Un patto che si fonda sulla partnership tra pubblico e privato e che ha come ambizione quella di costruire «una visione collettiva e una strategia comune, che ci faccia riconoscere all’esterno come una città intera che si muove su queste tematiche», chiarisce Paola Pisano, assessore all’Innovazione del Comune, «la speranza e l’obiettivo sono che l’innovazione generi un co-design progettuale che diventi calamita per investimenti e progetti dall’esterno. Le città devono parlare e fare rete tra loro. È questo l’orizzonte, e lo è a livello europeo».

Torino vuole costruire questo ecosistema per diverse ragioni. «In primo luogo perché ci sono delle occasioni che sono legate ai bisogni delle persone che diventano anche opportunità di mercato e sviluppo solo quando si organizzano. E i bisogni delle persone si possono organizzare solo dentro ecosistemi attraverso partenariati complessi. In secondo luogo ci sono tantissimi investitori in cerca di imprese che sappiano trovare soluzioni di finanza specializzata per le persone. Ma così come capita nel venture capital gli investimenti avvengono prima nei settori che nelle imprese», ragiona l’assessore. «Infine, dal punto di vista politico e del rapporto con il pubblico, è necessario avere un ecosistema organizzato perché è più facilmente promuovibile», postilla Pisano.

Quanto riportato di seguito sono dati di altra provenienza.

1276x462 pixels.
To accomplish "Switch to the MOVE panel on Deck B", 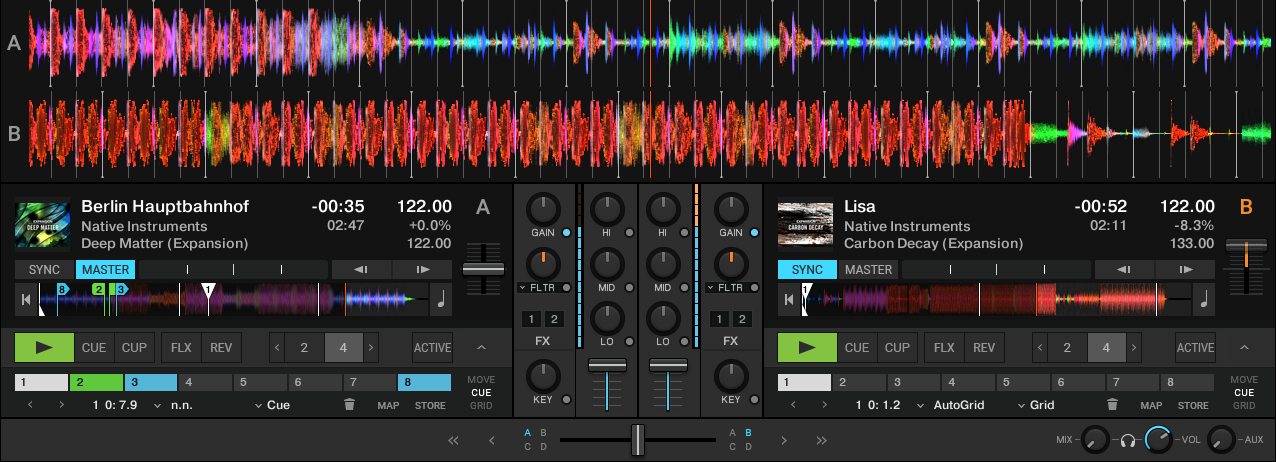I will 1244,380.
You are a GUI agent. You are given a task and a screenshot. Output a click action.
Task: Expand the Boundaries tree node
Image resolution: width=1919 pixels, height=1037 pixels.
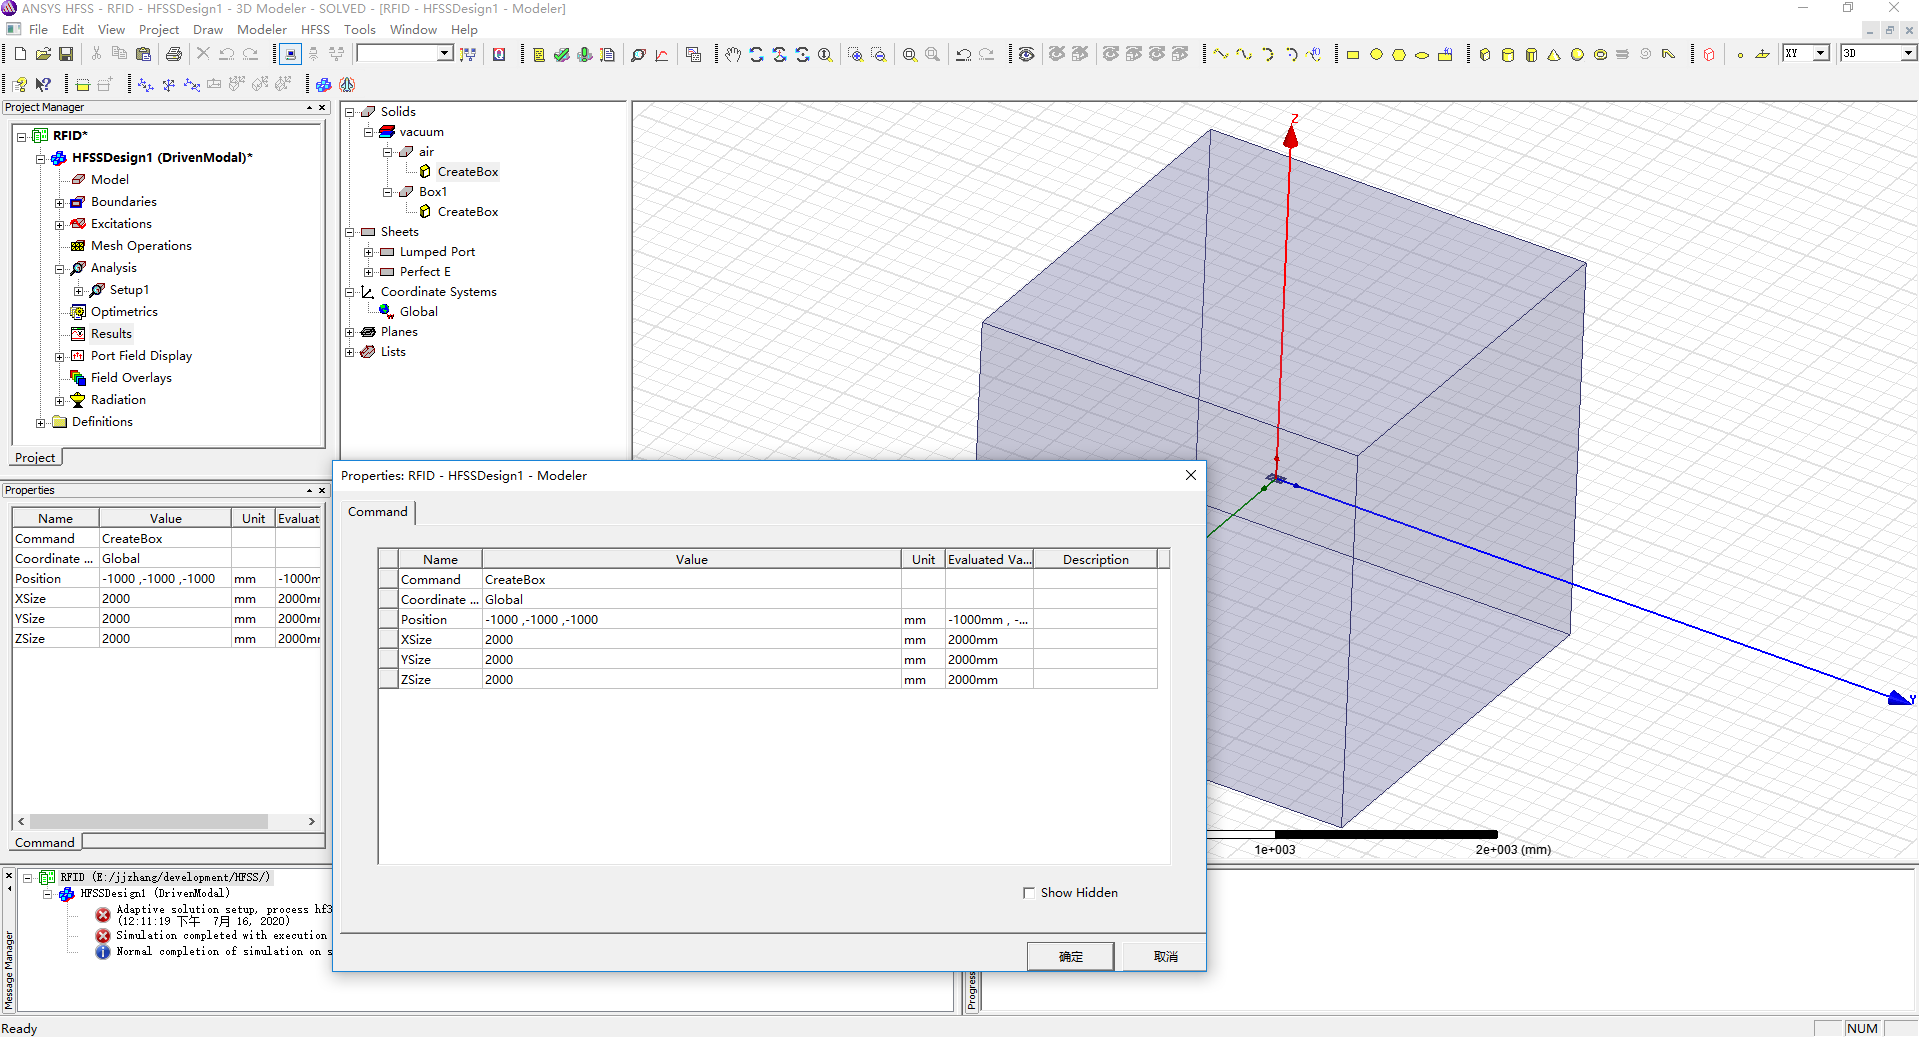pyautogui.click(x=60, y=202)
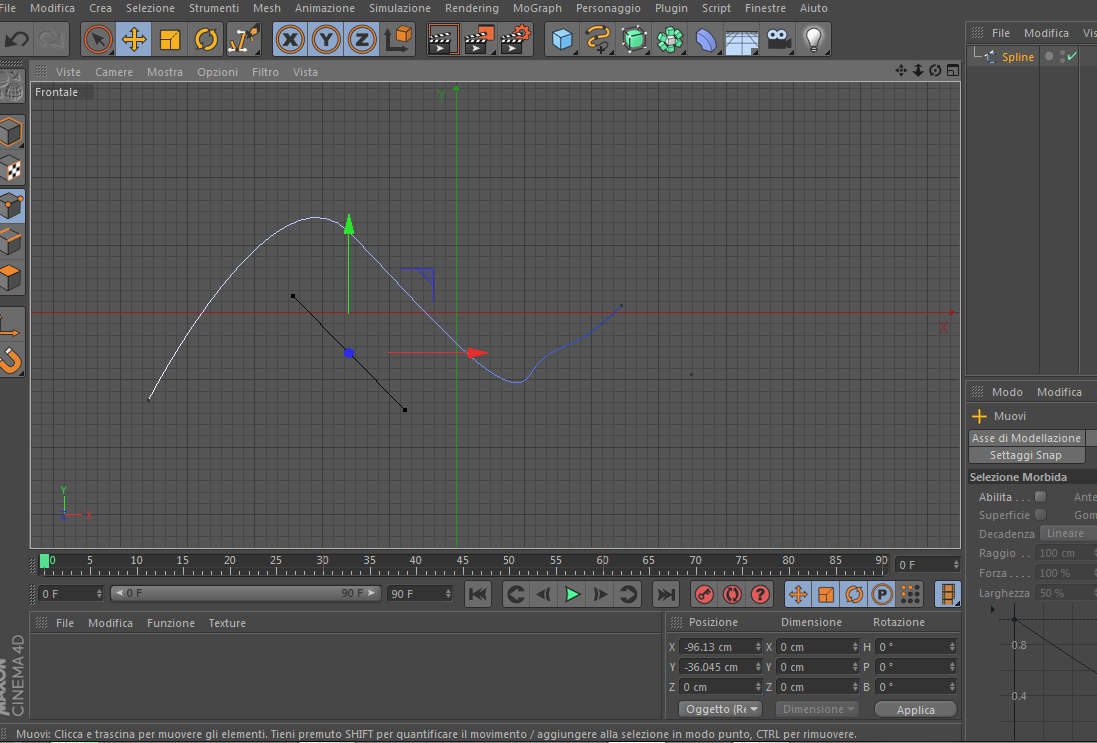Image resolution: width=1097 pixels, height=743 pixels.
Task: Open the Oggetto coordinate mode dropdown
Action: click(x=721, y=709)
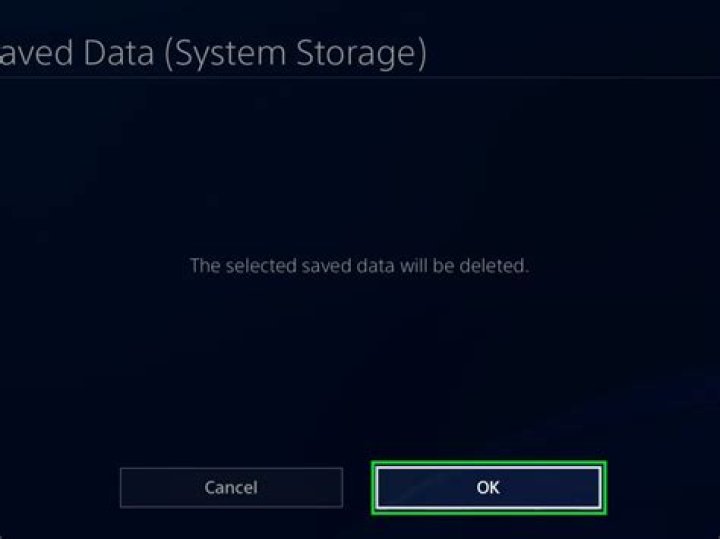Pick the unfocused Cancel option

click(x=231, y=488)
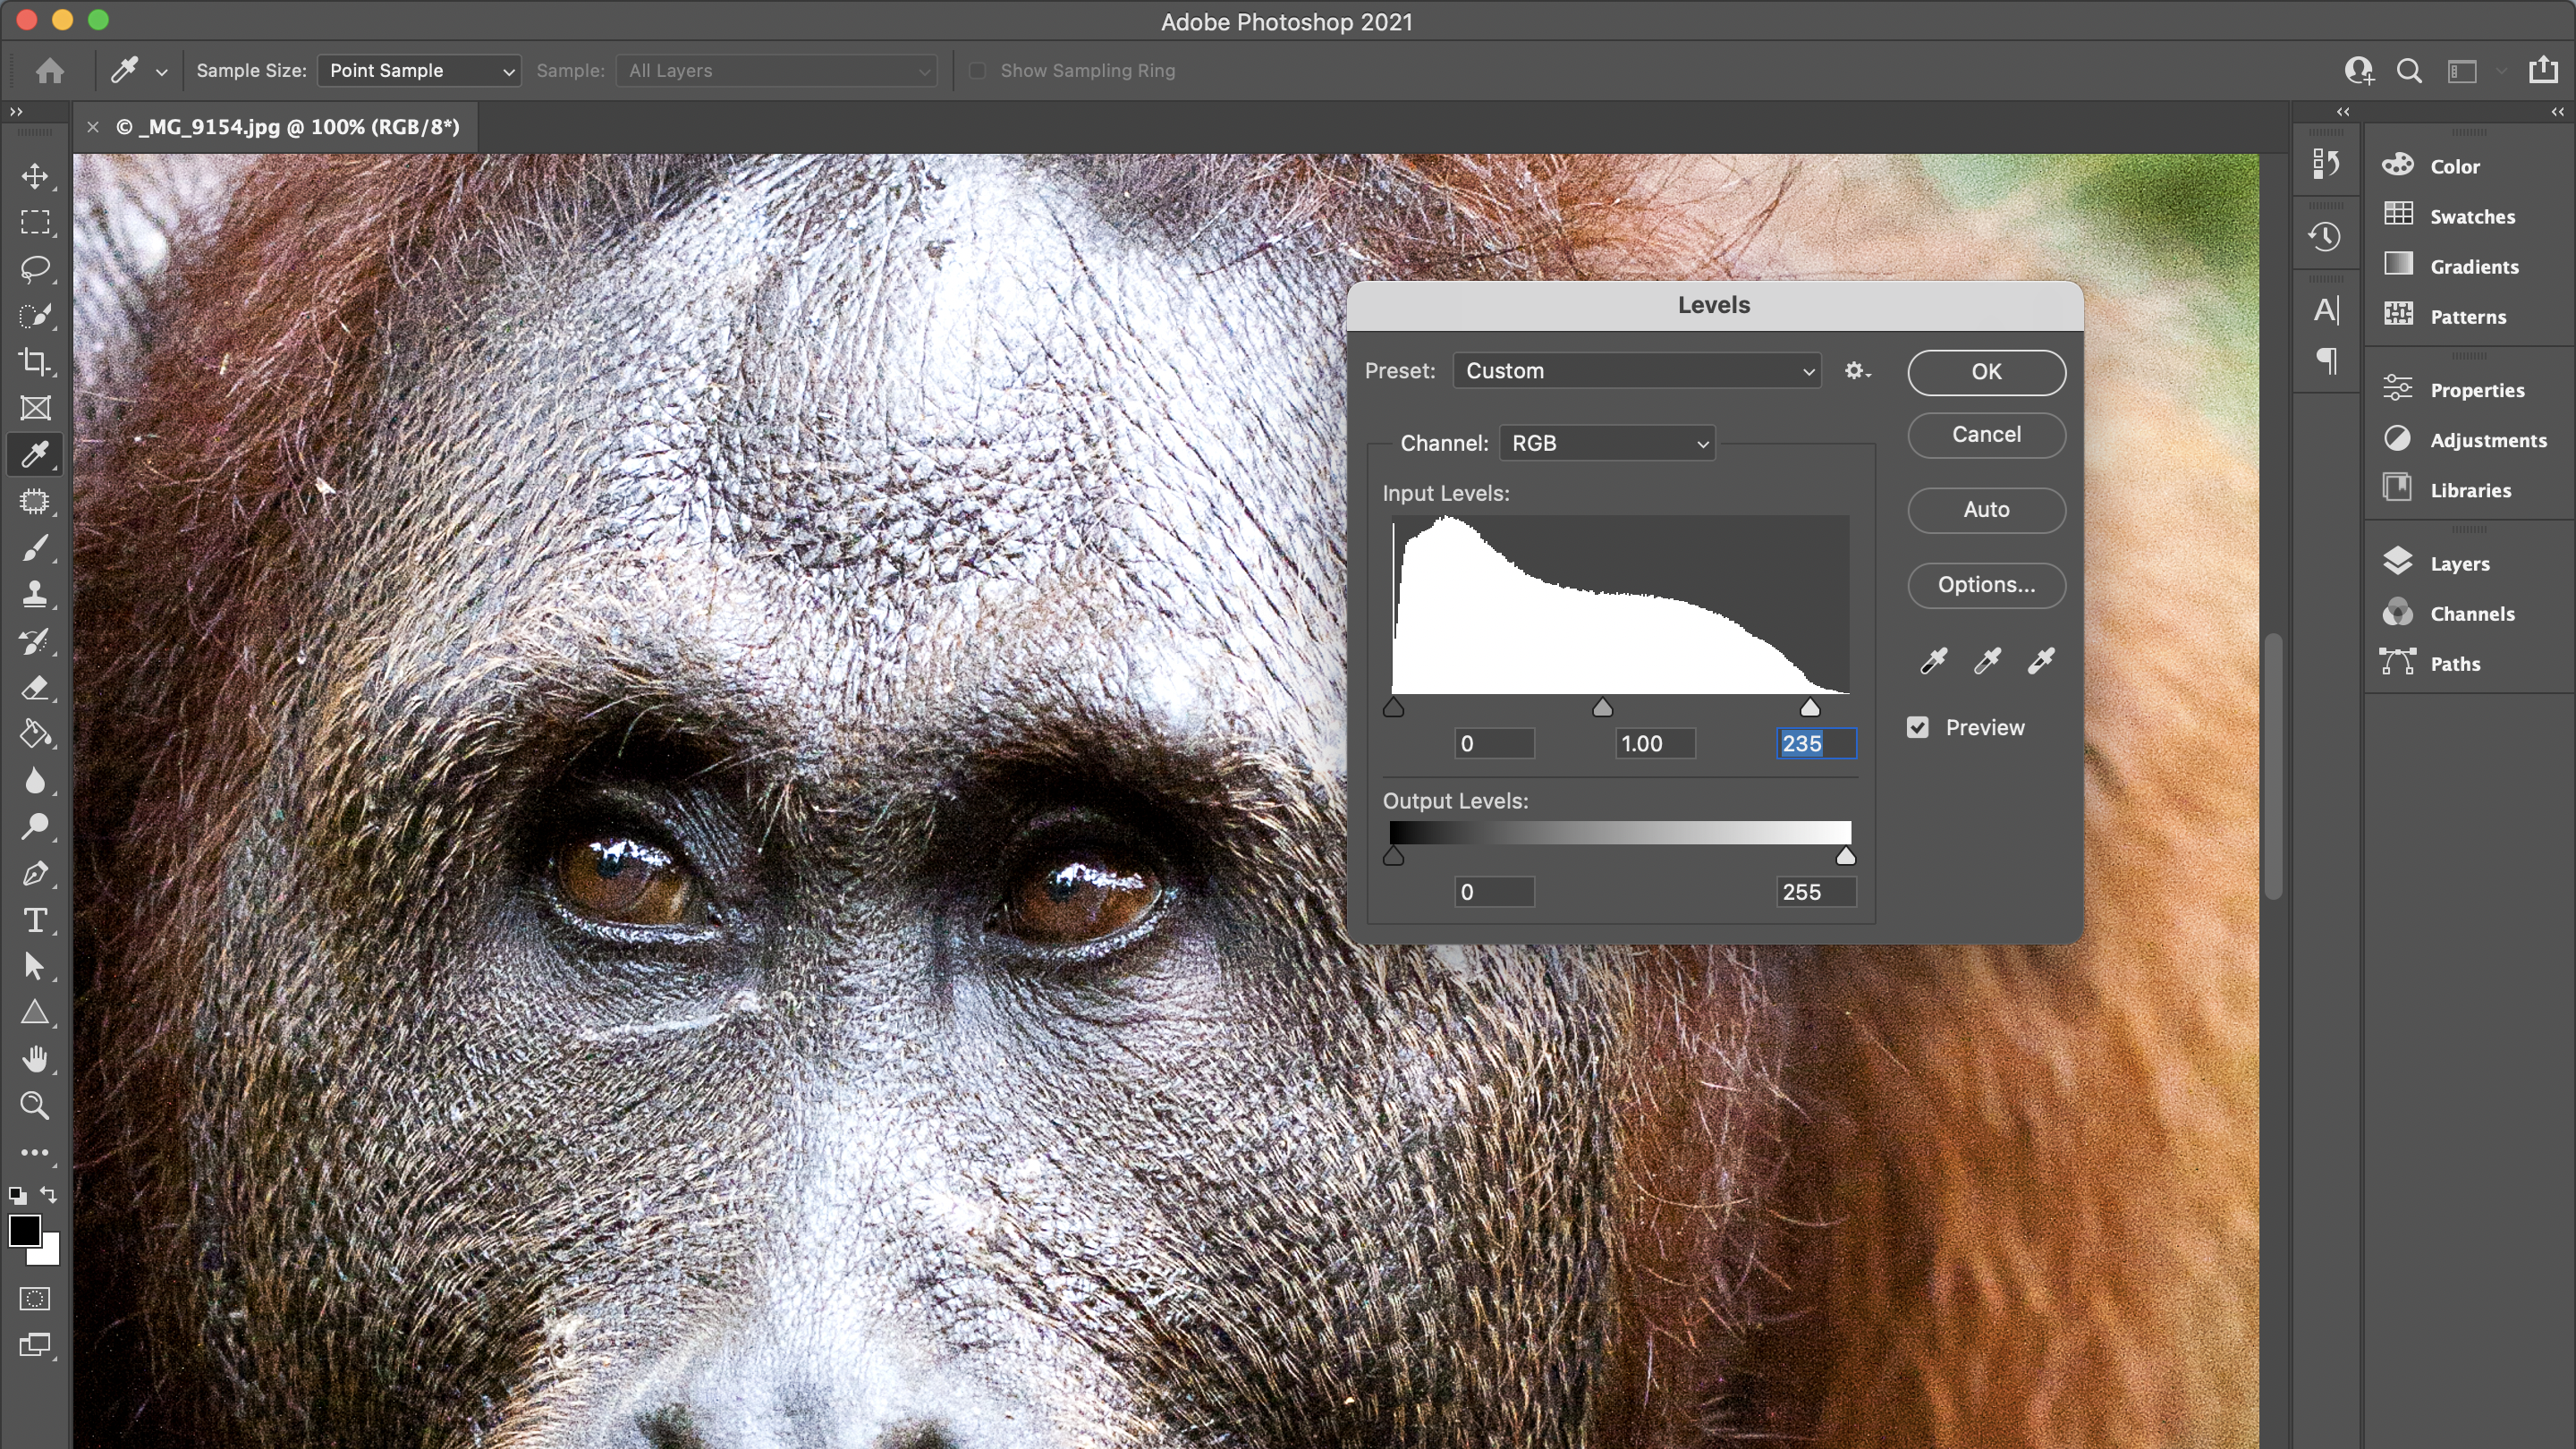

In questa ottica intercettare nuove risorse significa anche rispondere più e meglio ai bisogni: «I problemi li conosciamo, sappiamo bene quali sono le criticità che mettono in difficoltà i cittadini: la casa e il lavoro prima di tutto». La questione nodale sono le risposte. «Dobbiamo vivere il cambio di paradigma: non è più il profit che dà risorse al sociale ma il sociale che diventa leva di business. Ma è ovvio che se non si è in grado di misurare quanto la risposta è adeguata, cioè quante persone includi e quanti posti di lavoro crei, il gioco non vale la candela», conclude Pisano, «è un progetto ambizioso, nato dal basso che noi, come ente locale, sosteniamo e accompagniamo».